5) "White Rose" - Peter Arnott
I saw this at the Edinburgh Fringe Festival and of the 40 shows I crammed in my time there, this was head and shoulders the best. But you won't even find a copy of the script available on Amazon. It was in a theatre so small that it didn't even have a stage, but that perfectly suited its small scale for 3 actors. Set in World War Two Russia, a male fighter pilot, a female fighter pilot (the eponymous 'White Rose' and their shared female engineer, beautifully enact their triangular relationships, taking in the war, gender, love, patriotism, politics and just what it means to be human in the face of extremes and the prospect of death.
4) "AC/DC" - Heathcote Williams
The enfant terrible of the UK stage in the 1960s, which is saying something given the obsession with sex that abounded once plays were no longer censored by the offices of the Lord Chamberlain after 1968. This play was so prescient about all things that would go on to become our obsession with celebrity. It's visceral and yet has stunningly powerful visual imagery. I'm not sure how it would hold up to scrutiny today, simply because what it portrayed has now become so commonplace. But a work of genius to be sure.
3) "Marat/Sade" - Peter Weiss
A powerful play about the French revolution and how political dissidents were locked up in insane asylums. Thus it explores that boundary between revolutionary/radical thinkers and the mad, while also examining the propensity for change within the individual and across whole societies.
2) "Geography of a Horse Dreamer" - Sam Shepard
I think of all playwrights, Shepard has my favourite body of work. It's hard to pick just one. But there were a few plays he wrote in exile in the UK, looking back at his home country of the US and this is one from that period. It's small but perfectly formed, as a cowboy is kidnapped by gangsters because he has a special gift for forecasting winning racehorses so they can clean up at the bookies. However, cut adrift from his Wyoming home, the cowboy is losing his mind and his touch, whereupon the gangster captor is getting more desperate to restore his powers, while his doctor sidekick is more keen to isolate the creative energy by culling his body parts. The cowboys' brothers turn up to rescue him and return him to the range. Shepard's psychic pain at being cut off from his own home roots are encapsulated in this perfectly.

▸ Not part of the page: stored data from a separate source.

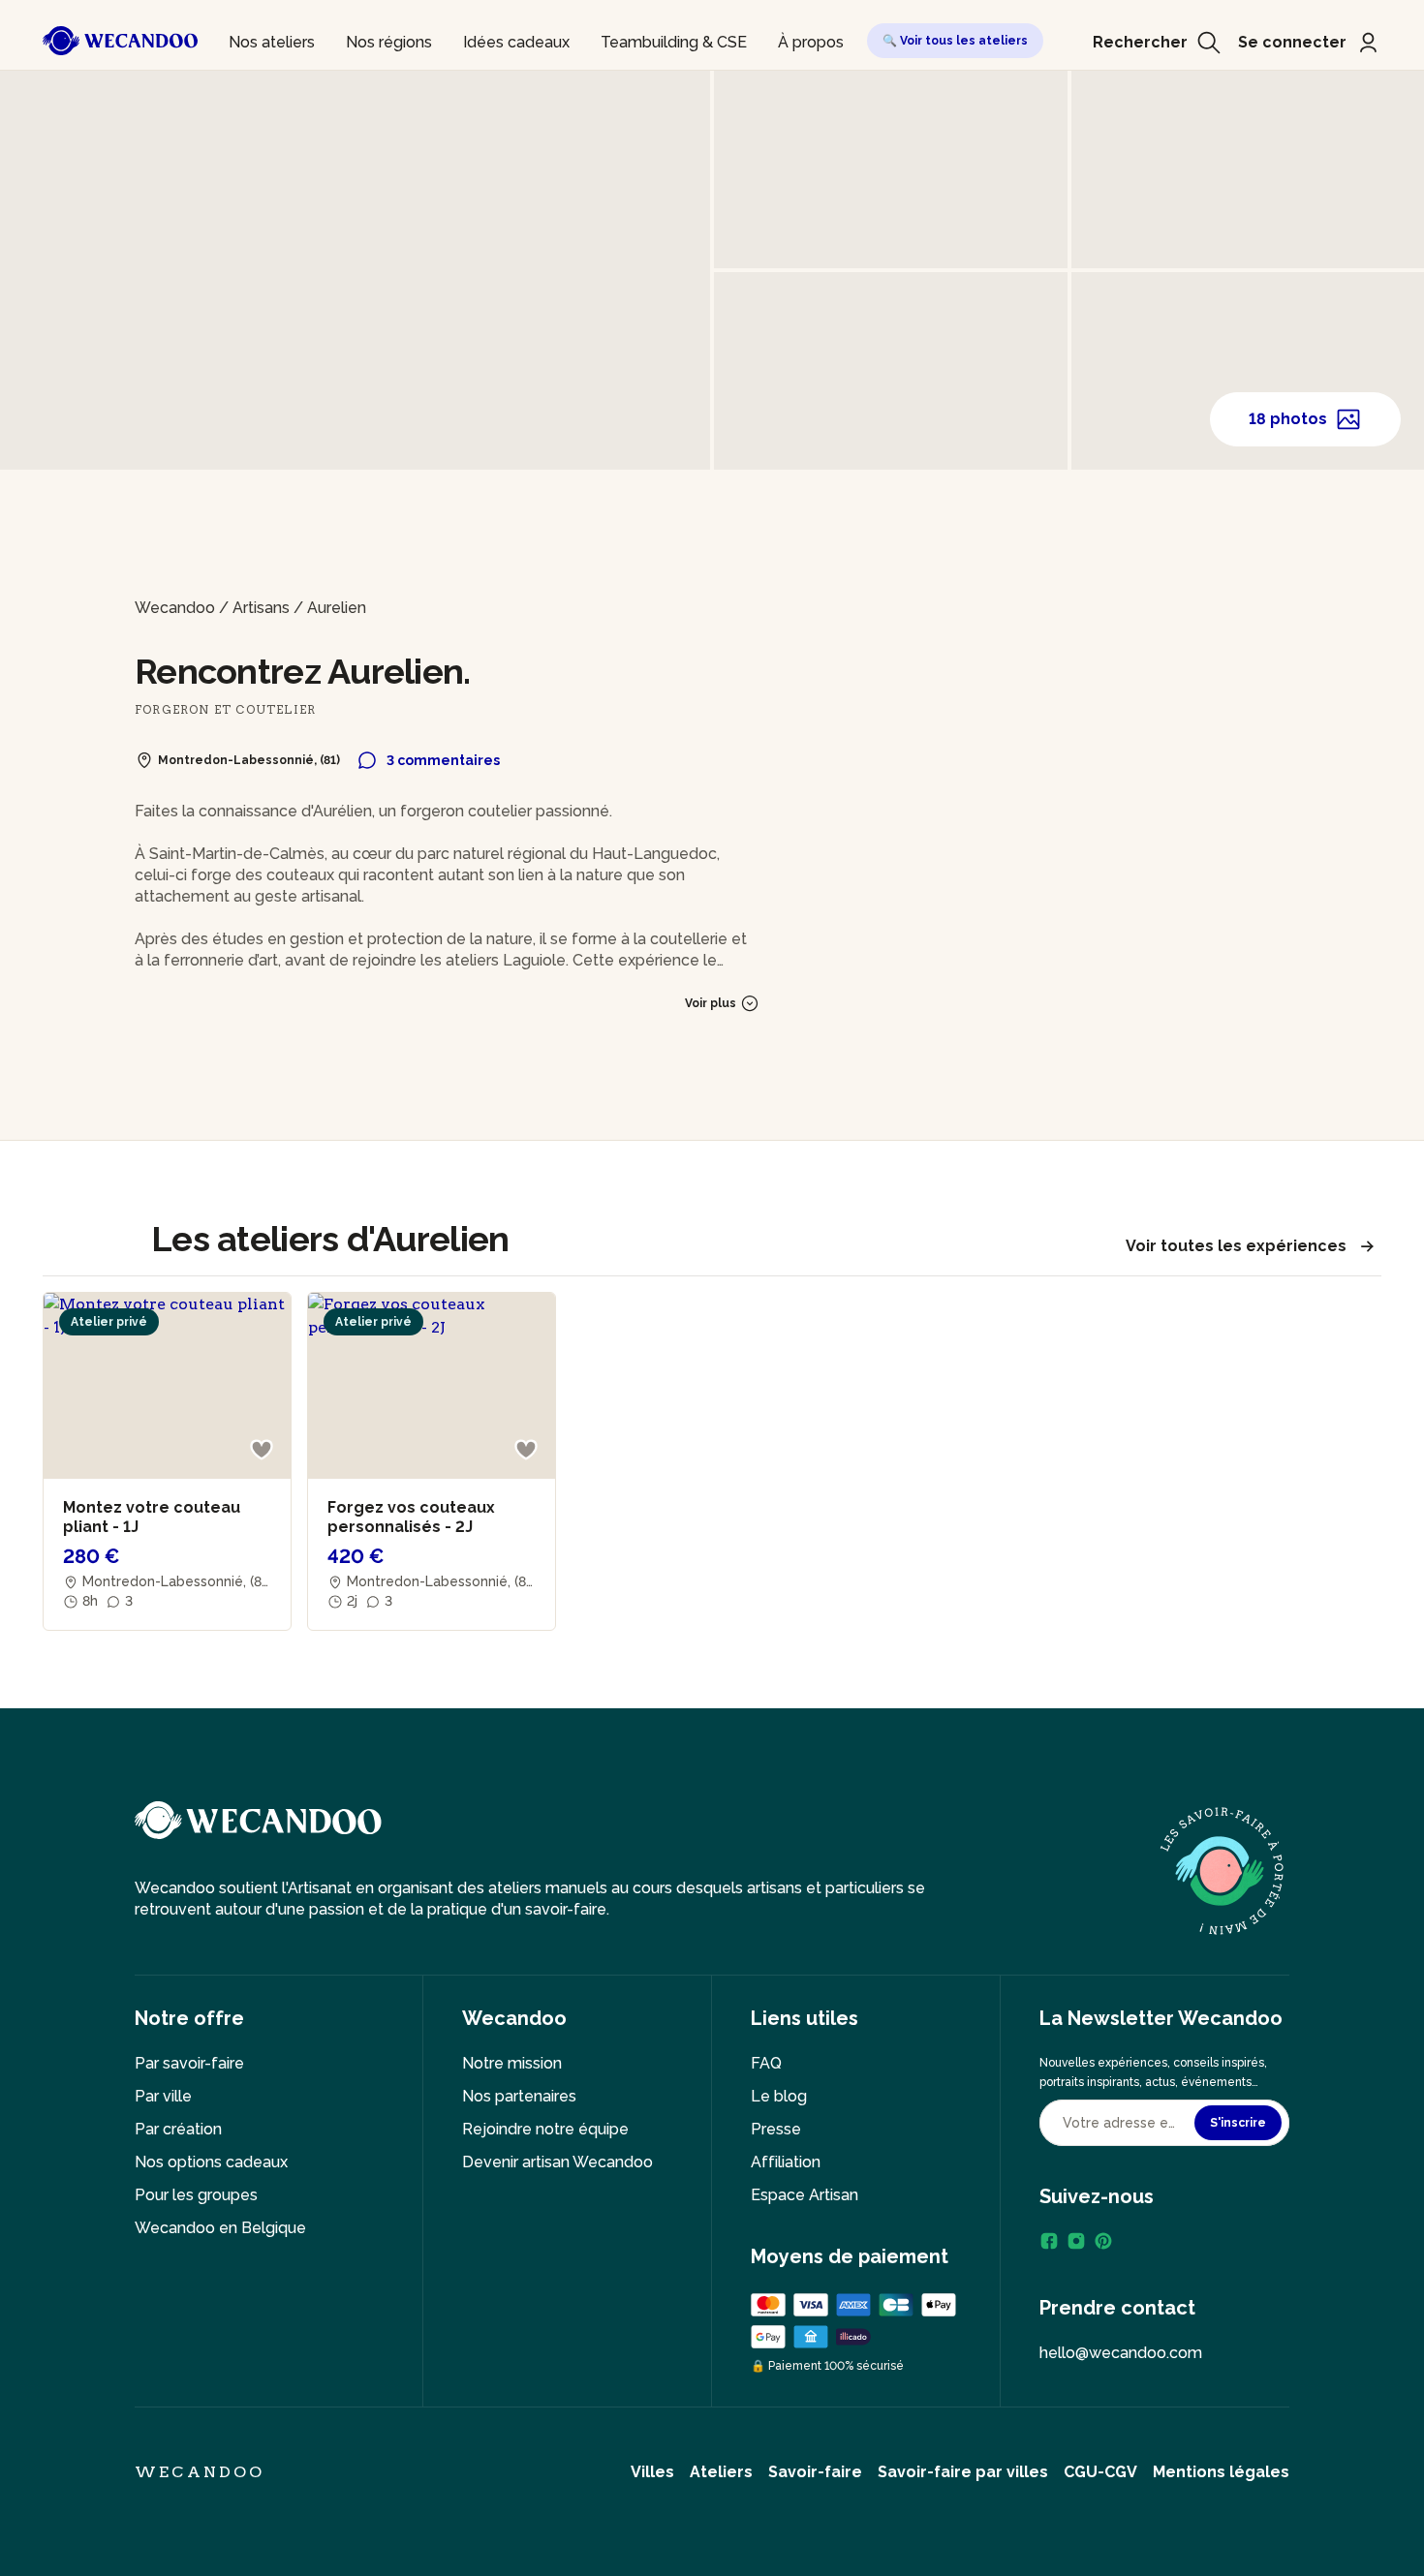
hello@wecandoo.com (1120, 2353)
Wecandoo (175, 607)
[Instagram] (1076, 2241)
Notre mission (512, 2063)
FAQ (766, 2063)
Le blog (779, 2096)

1) "Endgame" - Samuel Beckett
No one 'got' theatre like Beckett in my opinion. I think because real life amused him and was absurd and illusory as the stage itself. Life was a play and not a very logical or coherent one at that. Everyone cites "Godot" of course, but I believe this is a far superior play. One character Hamm is unable to stand, his antagonist Clov unable to sit. Hamm's parents both live inside dustbins. It's bleak and dystopian and nihilistic but it is also funny and moving and has stark, stripped down visually imagery that is so powerful. When life is so painfully absurd, all you can do is laugh at it, which is exactly what Beckett has us do. It's one of those plays that is so all-absorbing, the audience are no less captives in the theatre than the characters on stage, until the houselights come up to release them... into a world as absurd and illogical outside the theatre's doors. For the duration of the play, there is no outside world, no fourth wall of separation. A masterpiece.